### Exercise
Begin with the line that holds "Task: Open the SA-Compute-01 Actions dropdown" and retype through the last line of the listing below, exactly; pictures are not part of the copy.

### Exercise material
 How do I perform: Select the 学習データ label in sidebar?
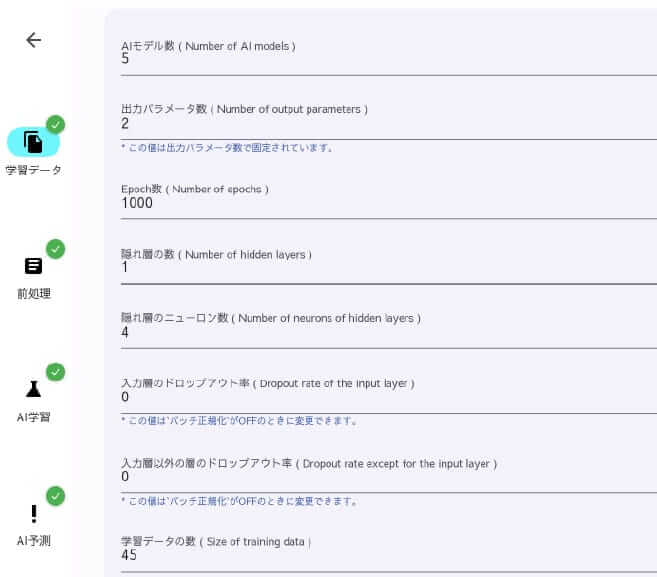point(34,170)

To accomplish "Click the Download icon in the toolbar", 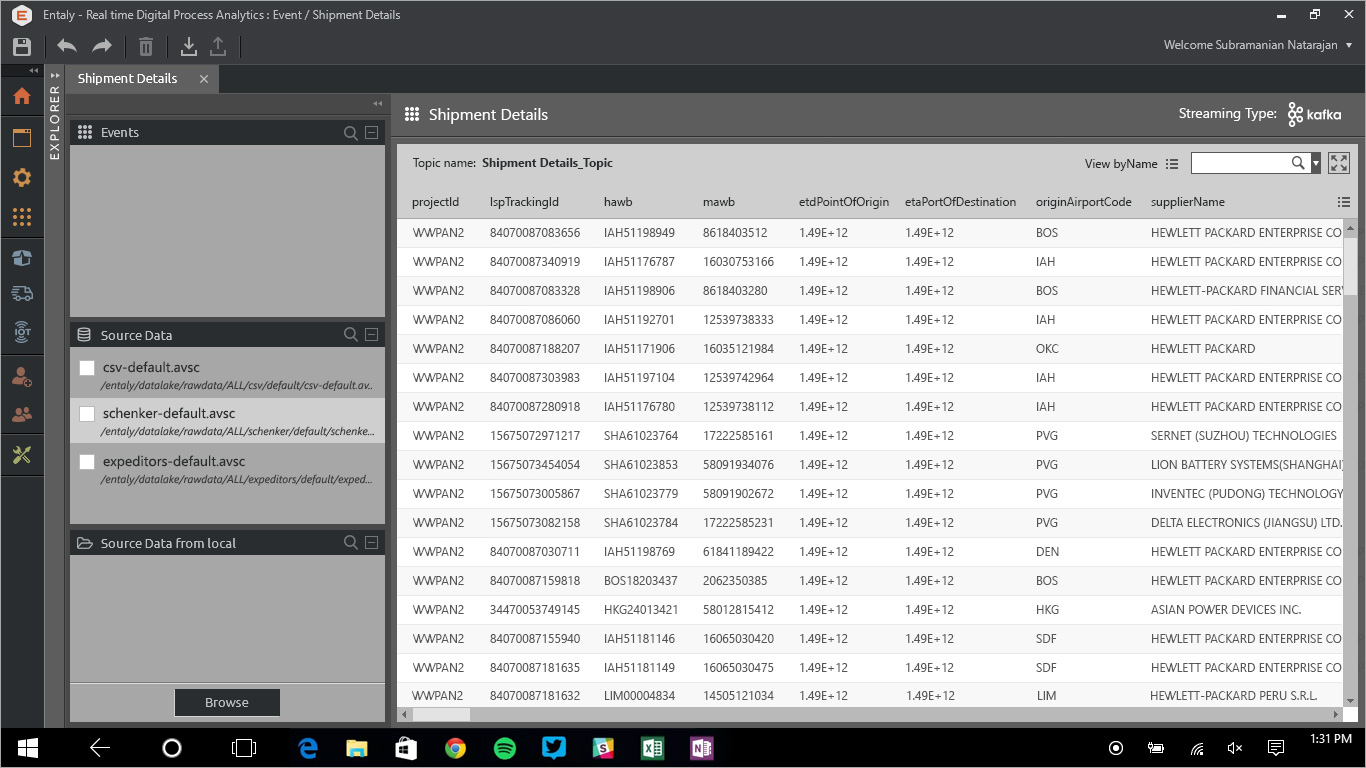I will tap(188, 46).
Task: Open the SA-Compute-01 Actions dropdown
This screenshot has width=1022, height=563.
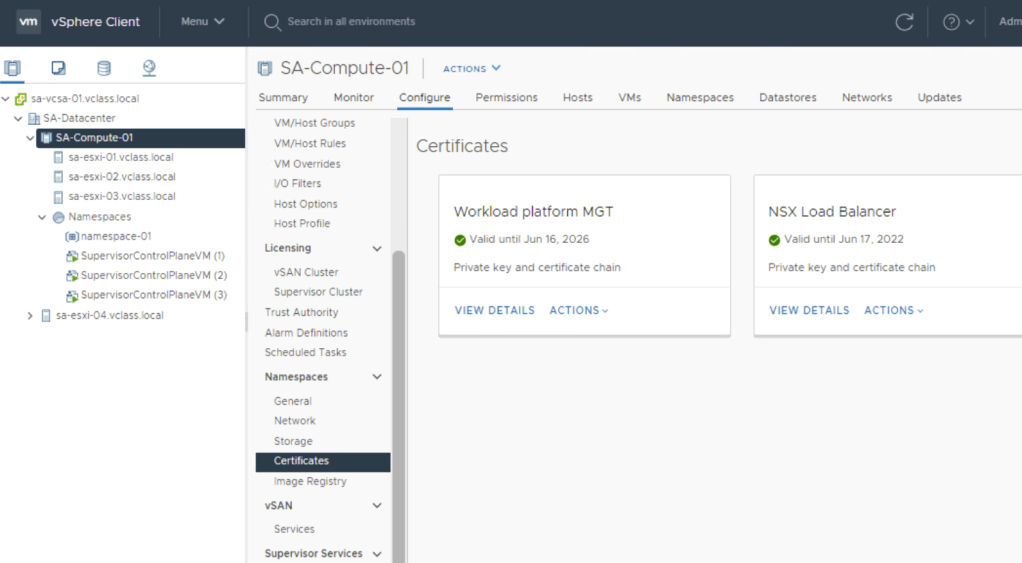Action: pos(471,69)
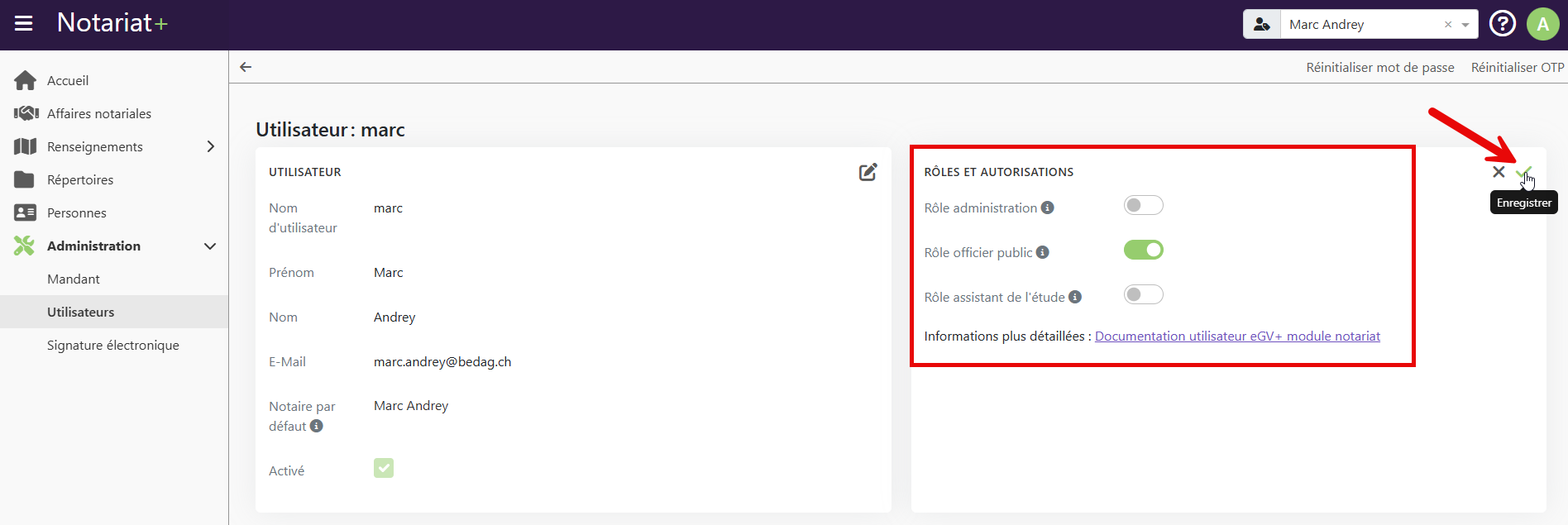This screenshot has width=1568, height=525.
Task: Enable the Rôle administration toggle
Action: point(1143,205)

### Solution for this problem
Task: Open the SA-Compute-01 Actions dropdown
This screenshot has width=1022, height=563.
Action: pos(471,69)
This screenshot has width=1568, height=525.
Task: Enable the Rôle administration toggle
Action: point(1143,205)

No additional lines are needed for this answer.